The consensus of opinion is that prescribing compounded MHT is not only unnecessary these days, it may also be unethical as it certainly doesn’t align with best-practice principles.
Similarly there is an issue with pharmacists accepting prescriptions compounded MHT, especially progesterone, rather than letting patients know of the availability of a similar product which has been proven to be effective, safe and is TGA-approved.
In fact, the Pharmacy Board Guidelines are very clear on how a pharmacist should be managing their compounding services. (7) Part 2 of the guidelines on compounding medicines, says:
“A compounded medicine should be prepared only in circumstances where:
- an appropriate commercial product is unavailable”.

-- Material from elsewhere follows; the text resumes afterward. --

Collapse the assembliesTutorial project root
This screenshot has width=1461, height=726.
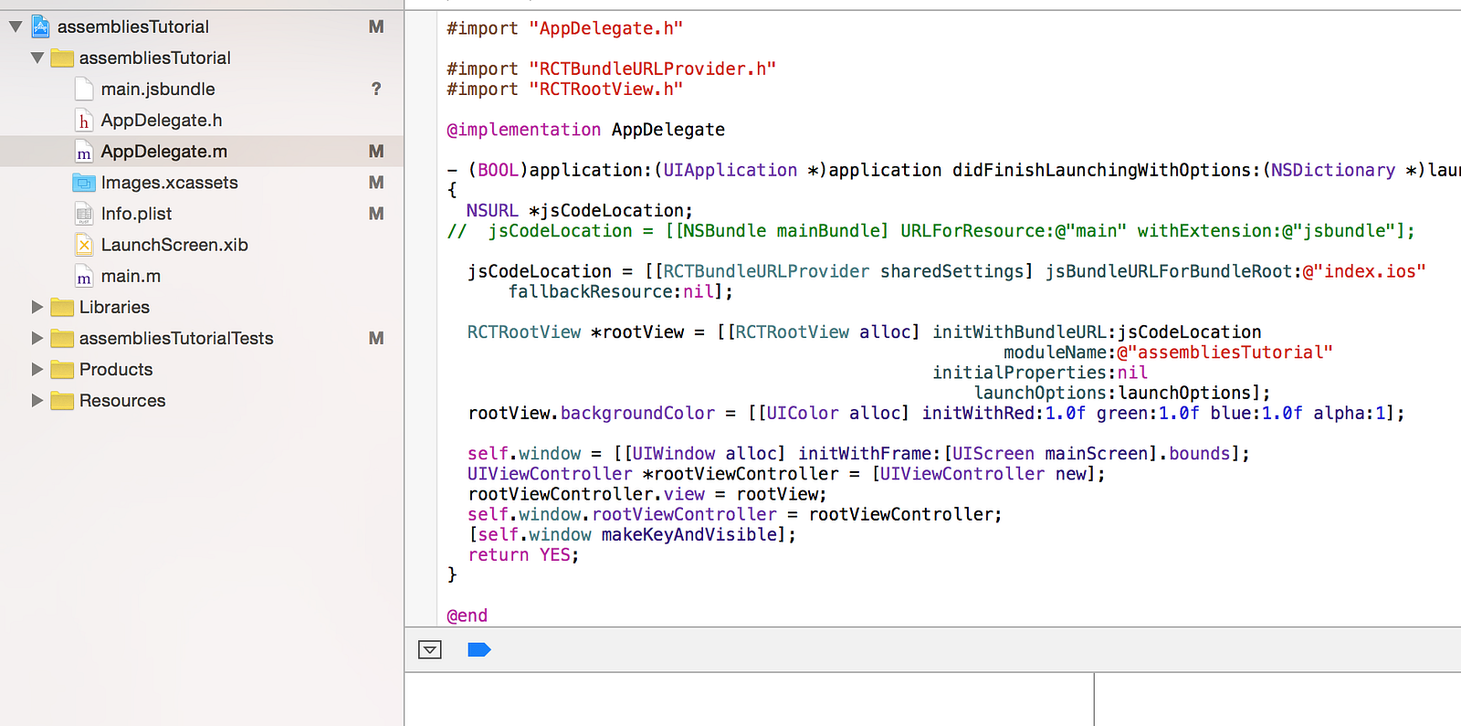[x=16, y=27]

Professor Davis believes that given the situation, it is finally time for the government to act, and for a body such as the TGA, or AHPRA, to mandate that when any patient is being prescribed bio-identical compounding for MHT, the healthcare professional must at the same time provide that patient with written information that clearly outlines to the patient that the treatment is not evidence-based nor regulated by the TGA, and what the risks potentially are.
They should also be informed that effective, TGA-approved alternatives are available.
“If you get the oral contraceptive pill there will be a TGA approved patient insert telling you that this is a hormone that you shouldn’t take if you get thrombosis or migraines et cetera,” says Professor Davis. “Why is this situation any different? “I think AHPRA is struggling with this and trying to manage the situation, but unfortunately there is no rule saying that you can’t prescribe something to a patient unless there is clear evidence of harm.
“This issue appears to be falling between government cracks from a regulatory and safety viewpoint.
“It should be mandatory for a patient receiving bio-identical MHT to be provided with written information about the safety, or lack thereof, of what they are being prescribed.”.
Professor Davis says that there is a generation of GPs who have been educated at a time when MHT had been demonised and therefore they weren’t educated much around the issue at all.
So now some obviously continue to “have a misguided belief that compounded products are more appropriate”.
- Menopause 2016 Jan;23(1): 11-7
- JAMA 2002 Jul 17;288(3):321-33.
- Semin Reprod Med. 2010 Jan; 28(1): 81–90.